Larry A. Coldren is the Fred Kavli Professor of Optoelectronics and Sensors at the University of California, Santa Barbara. He has authored or coauthored over a thousand journal and conference papers, seven book chapters, and a textbook, and has been issued sixty-three patents. He is a Fellow of the IEEE, OSA, and IEE, the recipient of the 2004 John Tyndall and 2009 Aron Kressel Awards, and a member of the National Academy of Engineering.

Scott W. Corzine obtained his PhD from the University of California, Santa Barbara, Department of Electrical and Computer Engineering, for his work on vertical-cavity surface-emitting lasers (VCSELs). He worked for ten years at HP/Agilent Laboratories in Palo Alto, California, on VCSELs, externally modulated lasers, and quantum cascade lasers. He is currently with Infinera in Sunnyvale, California, working on photonic integrated circuits.

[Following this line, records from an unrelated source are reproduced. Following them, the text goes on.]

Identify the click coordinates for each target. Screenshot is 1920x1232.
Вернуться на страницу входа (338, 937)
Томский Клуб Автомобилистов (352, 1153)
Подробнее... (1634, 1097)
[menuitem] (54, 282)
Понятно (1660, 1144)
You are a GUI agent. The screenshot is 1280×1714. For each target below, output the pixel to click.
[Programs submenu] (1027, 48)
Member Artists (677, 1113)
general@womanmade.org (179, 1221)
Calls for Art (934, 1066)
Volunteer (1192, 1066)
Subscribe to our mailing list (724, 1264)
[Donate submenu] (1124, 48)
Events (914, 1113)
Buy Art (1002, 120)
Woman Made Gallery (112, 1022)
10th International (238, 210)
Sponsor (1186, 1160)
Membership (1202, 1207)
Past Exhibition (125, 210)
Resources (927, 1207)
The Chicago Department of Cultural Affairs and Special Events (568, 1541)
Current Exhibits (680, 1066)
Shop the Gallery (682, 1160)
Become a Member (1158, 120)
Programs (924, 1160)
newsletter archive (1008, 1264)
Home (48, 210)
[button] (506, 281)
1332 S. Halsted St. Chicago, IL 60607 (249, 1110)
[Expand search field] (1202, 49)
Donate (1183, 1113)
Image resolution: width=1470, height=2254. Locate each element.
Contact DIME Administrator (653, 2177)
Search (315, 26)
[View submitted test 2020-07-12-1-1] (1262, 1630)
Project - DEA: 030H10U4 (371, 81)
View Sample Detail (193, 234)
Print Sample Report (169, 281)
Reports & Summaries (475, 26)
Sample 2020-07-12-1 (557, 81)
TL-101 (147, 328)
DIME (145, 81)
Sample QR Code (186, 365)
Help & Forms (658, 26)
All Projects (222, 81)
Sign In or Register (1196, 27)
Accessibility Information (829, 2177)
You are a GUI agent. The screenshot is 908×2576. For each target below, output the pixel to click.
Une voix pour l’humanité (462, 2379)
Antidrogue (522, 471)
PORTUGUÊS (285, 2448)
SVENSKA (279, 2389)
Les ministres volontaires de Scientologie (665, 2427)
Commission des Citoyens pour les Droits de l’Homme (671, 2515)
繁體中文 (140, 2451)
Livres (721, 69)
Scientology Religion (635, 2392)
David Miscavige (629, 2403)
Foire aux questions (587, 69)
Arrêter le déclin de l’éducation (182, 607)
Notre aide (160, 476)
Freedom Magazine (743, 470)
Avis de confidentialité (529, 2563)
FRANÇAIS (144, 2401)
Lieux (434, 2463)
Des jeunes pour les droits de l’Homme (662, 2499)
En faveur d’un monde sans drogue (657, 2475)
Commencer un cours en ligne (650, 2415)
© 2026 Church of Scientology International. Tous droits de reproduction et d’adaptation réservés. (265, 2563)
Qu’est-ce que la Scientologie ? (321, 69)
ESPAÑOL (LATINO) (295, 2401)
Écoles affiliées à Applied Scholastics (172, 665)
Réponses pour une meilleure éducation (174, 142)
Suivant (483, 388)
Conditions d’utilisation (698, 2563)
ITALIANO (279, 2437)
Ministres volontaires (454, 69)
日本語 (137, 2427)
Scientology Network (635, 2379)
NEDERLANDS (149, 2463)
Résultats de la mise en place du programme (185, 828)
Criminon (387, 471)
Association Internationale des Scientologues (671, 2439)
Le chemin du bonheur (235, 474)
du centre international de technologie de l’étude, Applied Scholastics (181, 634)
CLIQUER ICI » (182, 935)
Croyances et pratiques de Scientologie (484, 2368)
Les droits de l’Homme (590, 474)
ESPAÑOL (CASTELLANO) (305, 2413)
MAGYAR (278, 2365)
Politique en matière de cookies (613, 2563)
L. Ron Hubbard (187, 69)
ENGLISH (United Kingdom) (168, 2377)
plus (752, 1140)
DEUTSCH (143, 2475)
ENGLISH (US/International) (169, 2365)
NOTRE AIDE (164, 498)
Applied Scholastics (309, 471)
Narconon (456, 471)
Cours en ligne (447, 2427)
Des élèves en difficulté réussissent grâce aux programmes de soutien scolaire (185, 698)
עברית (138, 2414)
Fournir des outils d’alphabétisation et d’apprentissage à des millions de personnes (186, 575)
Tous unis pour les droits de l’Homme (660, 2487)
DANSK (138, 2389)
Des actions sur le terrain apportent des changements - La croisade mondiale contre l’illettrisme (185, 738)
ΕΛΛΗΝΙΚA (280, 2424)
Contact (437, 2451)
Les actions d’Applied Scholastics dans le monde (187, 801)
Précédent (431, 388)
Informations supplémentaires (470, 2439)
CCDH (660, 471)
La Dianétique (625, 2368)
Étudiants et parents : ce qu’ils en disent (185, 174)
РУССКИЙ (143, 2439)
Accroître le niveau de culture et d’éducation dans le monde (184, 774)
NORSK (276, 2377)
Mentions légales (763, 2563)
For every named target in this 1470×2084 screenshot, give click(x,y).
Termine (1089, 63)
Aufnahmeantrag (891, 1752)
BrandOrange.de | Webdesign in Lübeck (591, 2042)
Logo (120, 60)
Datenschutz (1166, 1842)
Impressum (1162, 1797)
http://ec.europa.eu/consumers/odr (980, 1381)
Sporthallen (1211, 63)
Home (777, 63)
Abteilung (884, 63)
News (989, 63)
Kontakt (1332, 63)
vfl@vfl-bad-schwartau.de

Milan L. Mashanovitch obtained his PhD in the field of photonic integrated circuits at the University of California, Santa Barbara (UCSB), in 2004. He has since been with UCSB as a scientist working on tunable photonic integrated circuits and as an adjunct professor, and with Freedom Photonics LLC, Santa Barbara, which he cofounded in 2005, working on photonic integrated circuits.